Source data
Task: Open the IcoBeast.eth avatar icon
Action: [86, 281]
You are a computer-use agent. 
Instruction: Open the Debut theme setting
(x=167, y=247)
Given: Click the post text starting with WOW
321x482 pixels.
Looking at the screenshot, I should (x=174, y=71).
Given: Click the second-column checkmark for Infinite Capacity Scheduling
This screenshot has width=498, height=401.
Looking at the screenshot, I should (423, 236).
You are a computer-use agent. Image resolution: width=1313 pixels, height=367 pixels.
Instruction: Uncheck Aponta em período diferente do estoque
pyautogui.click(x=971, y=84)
* * *
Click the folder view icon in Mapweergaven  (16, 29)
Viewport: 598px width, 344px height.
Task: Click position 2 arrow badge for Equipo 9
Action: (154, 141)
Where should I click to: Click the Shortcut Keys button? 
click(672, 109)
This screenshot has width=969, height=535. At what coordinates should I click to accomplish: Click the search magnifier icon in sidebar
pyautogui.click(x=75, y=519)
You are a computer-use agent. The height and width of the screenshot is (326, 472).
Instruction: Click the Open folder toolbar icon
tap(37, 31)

◆ Try it
The answer is a count and nothing more: lines above that contain "Given".

◆ Exercise answer
2